— Work required —
Please return every record below exactly as it stands.

Saved data entries:
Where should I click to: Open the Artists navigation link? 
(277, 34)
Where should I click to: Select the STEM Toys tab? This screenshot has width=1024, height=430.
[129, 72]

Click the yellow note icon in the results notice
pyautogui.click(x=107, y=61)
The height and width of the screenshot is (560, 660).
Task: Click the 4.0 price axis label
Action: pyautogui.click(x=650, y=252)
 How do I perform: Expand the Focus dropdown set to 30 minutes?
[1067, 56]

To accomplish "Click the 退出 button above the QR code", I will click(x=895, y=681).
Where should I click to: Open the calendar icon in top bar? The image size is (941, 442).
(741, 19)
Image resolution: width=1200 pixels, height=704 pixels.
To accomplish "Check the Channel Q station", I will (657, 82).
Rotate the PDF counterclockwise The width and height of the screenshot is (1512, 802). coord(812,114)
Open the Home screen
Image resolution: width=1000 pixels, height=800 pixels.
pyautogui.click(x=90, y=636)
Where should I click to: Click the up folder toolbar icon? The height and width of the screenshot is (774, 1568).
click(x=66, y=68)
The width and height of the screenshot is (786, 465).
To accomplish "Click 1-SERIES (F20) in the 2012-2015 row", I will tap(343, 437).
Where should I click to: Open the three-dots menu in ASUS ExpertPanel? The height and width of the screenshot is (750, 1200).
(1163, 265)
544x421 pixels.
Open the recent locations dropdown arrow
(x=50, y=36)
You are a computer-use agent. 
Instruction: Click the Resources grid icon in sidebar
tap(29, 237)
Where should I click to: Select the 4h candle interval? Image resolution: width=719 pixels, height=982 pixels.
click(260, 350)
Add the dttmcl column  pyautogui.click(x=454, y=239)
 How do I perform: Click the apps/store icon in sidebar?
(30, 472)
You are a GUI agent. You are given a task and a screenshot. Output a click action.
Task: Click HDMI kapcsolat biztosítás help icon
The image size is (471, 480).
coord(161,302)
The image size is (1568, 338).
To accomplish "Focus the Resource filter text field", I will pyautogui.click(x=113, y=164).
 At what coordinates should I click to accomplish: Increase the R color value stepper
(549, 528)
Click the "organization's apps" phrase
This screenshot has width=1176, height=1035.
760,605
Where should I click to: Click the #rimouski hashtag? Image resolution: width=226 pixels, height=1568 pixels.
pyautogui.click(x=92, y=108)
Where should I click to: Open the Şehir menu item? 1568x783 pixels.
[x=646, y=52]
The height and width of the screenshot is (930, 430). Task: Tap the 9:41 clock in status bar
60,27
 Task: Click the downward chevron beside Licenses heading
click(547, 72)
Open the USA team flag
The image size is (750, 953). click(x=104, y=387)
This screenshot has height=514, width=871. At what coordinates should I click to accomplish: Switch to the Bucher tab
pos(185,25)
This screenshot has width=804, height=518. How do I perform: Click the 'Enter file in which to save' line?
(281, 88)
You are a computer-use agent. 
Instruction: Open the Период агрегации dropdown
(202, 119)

— Response to the task —
Where should I click to: Open the Artists navigation link? 
(277, 34)
Where should I click to: Select the STEM Toys tab? This screenshot has width=1024, height=430.
[129, 72]

Click the yellow note icon in the results notice
pyautogui.click(x=107, y=61)
The height and width of the screenshot is (560, 660).
Task: Click the 4.0 price axis label
Action: pyautogui.click(x=650, y=252)
 How do I perform: Expand the Focus dropdown set to 30 minutes?
[1067, 56]

To accomplish "Click the 退出 button above the QR code", I will click(x=895, y=681).
Where should I click to: Open the calendar icon in top bar? The image size is (941, 442).
(741, 19)
Image resolution: width=1200 pixels, height=704 pixels.
To accomplish "Check the Channel Q station", I will (657, 82).
Rotate the PDF counterclockwise The width and height of the screenshot is (1512, 802). coord(812,114)
Open the Home screen
Image resolution: width=1000 pixels, height=800 pixels.
pyautogui.click(x=90, y=636)
Where should I click to: Click the up folder toolbar icon? The height and width of the screenshot is (774, 1568).
click(x=66, y=68)
The width and height of the screenshot is (786, 465).
To accomplish "Click 1-SERIES (F20) in the 2012-2015 row", I will tap(343, 437).
Where should I click to: Open the three-dots menu in ASUS ExpertPanel? The height and width of the screenshot is (750, 1200).
(1163, 265)
544x421 pixels.
Open the recent locations dropdown arrow
(x=50, y=36)
You are a computer-use agent. 
Instruction: Click the Resources grid icon in sidebar
tap(29, 237)
Where should I click to: Select the 4h candle interval? Image resolution: width=719 pixels, height=982 pixels.
click(260, 350)
Add the dttmcl column  pyautogui.click(x=454, y=239)
 How do I perform: Click the apps/store icon in sidebar?
(30, 472)
You are a GUI agent. You are given a task and a screenshot. Output a click action.
Task: Click HDMI kapcsolat biztosítás help icon
The image size is (471, 480).
coord(161,302)
The image size is (1568, 338).
To accomplish "Focus the Resource filter text field", I will pyautogui.click(x=113, y=164).
 At what coordinates should I click to accomplish: Increase the R color value stepper
(549, 528)
Click the "organization's apps" phrase
This screenshot has width=1176, height=1035.
760,605
Where should I click to: Click the #rimouski hashtag? Image resolution: width=226 pixels, height=1568 pixels.
pyautogui.click(x=92, y=108)
Where should I click to: Open the Şehir menu item? 1568x783 pixels.
[x=646, y=52]
The height and width of the screenshot is (930, 430). Task: Tap the 9:41 clock in status bar
60,27
 Task: Click the downward chevron beside Licenses heading
click(547, 72)
Open the USA team flag
The image size is (750, 953). click(x=104, y=387)
This screenshot has height=514, width=871. At what coordinates should I click to accomplish: Switch to the Bucher tab
pos(185,25)
This screenshot has width=804, height=518. How do I perform: Click the 'Enter file in which to save' line?
(281, 88)
You are a computer-use agent. 
Instruction: Open the Период агрегации dropdown
(202, 119)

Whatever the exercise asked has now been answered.